OK, enough bashing plagiarists… let’s go back to real work.
Last year (I know, sounds like way farther back than it really is) in November I ran a research project for one of my clients. The Microsoft Dynamics CRM team (customer service branch) asked me what I thought were the most interesting questions I had collected over the year in Customer Service.
In chatting about them, and the outlook for Customer Service, I was asked to write a position paper on it; something with thought leadership flavor about what to expect in the next decade.
Let me be the first to say, I hate, hate, hate prediction pieces. I once attended a presentation by Steve Forbes where he did an amazing job explaining how economists not always get their predictions right (I was an Econ major in college, Mr. Forbes is being charitable). He said he prefers to make five year predictions versus shorter time. When asked why he commented that if he was right, its a great privilege to be correct in such a long-term prediction. If he was wrong, there was sufficient time that he could deny it or correct in the process.

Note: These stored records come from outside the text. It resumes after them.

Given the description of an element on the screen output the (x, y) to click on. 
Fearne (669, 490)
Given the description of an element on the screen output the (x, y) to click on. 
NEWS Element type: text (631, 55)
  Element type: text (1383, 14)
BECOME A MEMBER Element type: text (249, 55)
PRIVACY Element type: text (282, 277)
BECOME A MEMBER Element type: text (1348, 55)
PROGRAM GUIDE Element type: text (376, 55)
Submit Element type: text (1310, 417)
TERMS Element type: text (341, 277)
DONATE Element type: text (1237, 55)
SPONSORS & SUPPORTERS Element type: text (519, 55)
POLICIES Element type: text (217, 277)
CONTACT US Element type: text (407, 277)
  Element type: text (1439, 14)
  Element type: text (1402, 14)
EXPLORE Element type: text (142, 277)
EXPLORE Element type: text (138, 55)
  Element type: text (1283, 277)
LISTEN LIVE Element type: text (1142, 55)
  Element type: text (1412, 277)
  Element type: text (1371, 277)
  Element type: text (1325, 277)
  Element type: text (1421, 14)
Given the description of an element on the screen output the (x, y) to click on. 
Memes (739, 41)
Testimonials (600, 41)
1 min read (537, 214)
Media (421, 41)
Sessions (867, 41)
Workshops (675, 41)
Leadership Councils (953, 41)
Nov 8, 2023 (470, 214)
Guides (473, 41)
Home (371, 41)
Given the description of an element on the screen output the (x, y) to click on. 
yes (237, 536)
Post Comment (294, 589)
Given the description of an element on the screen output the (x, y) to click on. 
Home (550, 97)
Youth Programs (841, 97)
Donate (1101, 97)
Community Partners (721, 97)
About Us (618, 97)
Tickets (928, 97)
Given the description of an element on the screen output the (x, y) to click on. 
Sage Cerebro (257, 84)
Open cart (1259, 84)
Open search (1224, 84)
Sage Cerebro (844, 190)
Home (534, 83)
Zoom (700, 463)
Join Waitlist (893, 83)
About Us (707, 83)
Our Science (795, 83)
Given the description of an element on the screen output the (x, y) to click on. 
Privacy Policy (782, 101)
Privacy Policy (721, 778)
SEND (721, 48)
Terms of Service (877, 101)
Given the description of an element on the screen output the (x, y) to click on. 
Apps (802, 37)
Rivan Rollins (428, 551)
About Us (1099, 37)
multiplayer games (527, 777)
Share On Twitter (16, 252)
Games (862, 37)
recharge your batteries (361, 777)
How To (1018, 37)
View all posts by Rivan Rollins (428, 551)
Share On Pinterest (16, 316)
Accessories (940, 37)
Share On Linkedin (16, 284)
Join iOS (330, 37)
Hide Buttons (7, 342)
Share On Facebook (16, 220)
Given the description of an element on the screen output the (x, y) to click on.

Except for the part about being wrong (I was only wrong three times), I agree with him. Its a lot more fun to reach long-term conclusions.
I like to reach conclusions from the many conversations and projects I work in every year. It is one of the most fun things I get to do in this job. Creating visions of the future is fun, interesting, and challenging. Being able to synthesize the almost 1,000 structured inquiries and many other conversations I have ever year gives me the chance to influence the market and to set a vision for how things can be done better. It’s most likely the reason I started working as an analyst in the first place.
In that spirit I wrote the paper. It is a short, fun read (clocks in at roughly 3,000 words) if you are in customer service – and it provides you with a great perspective of what is going on in the world of customer service – and the challenges we face.
From the paper.
The model has indeed changed from simply delivering a single, well executed (from the operations point of view) interaction to accumulating these interactions into experiences (how well the company delivers over time – not in a single interaction), to eventually reaching a state of engagement with customers. This model has become quite complex as every single interaction has a long-term outcome – when done properly – and many data points and metrics to track its performance (and potential correlation to effectively monitoring interactions).
We also discuss how to combine agents, technology, and engagement-as-an-outcome to deliver a new model, a new framework for customer service built on four stages: centralization, automation, focus, and extension.
I promise its a worthwhile read – download the paper and let me know what you think.
disclaimer: I will make this one short, you read many of my disclaimers already. If you did you would know that yes, I do take money from my clients to help me pay for my vices (feeding my kids, giving them a place to sleep, saving for retirement, etc). In exchange, they get to work with me either on strategy, content, or both (Oxford comma well placed, thank you very much). I’ve been working with Microsoft for several years – and yet, not in a single instance they did anything more than ask for research or content, let me do my thing, and never even attempted editing my content. All errors, typos, omissions, and problems are entirely mine – they either don’t want to have anything to do with them… or they are truly supportive of my work and my research and respect the fact that clients don’t get to tell me what to do, how to do it, or what to say. I know it’s the latter, thanks my friends (and, yes – this is a short disclaimer).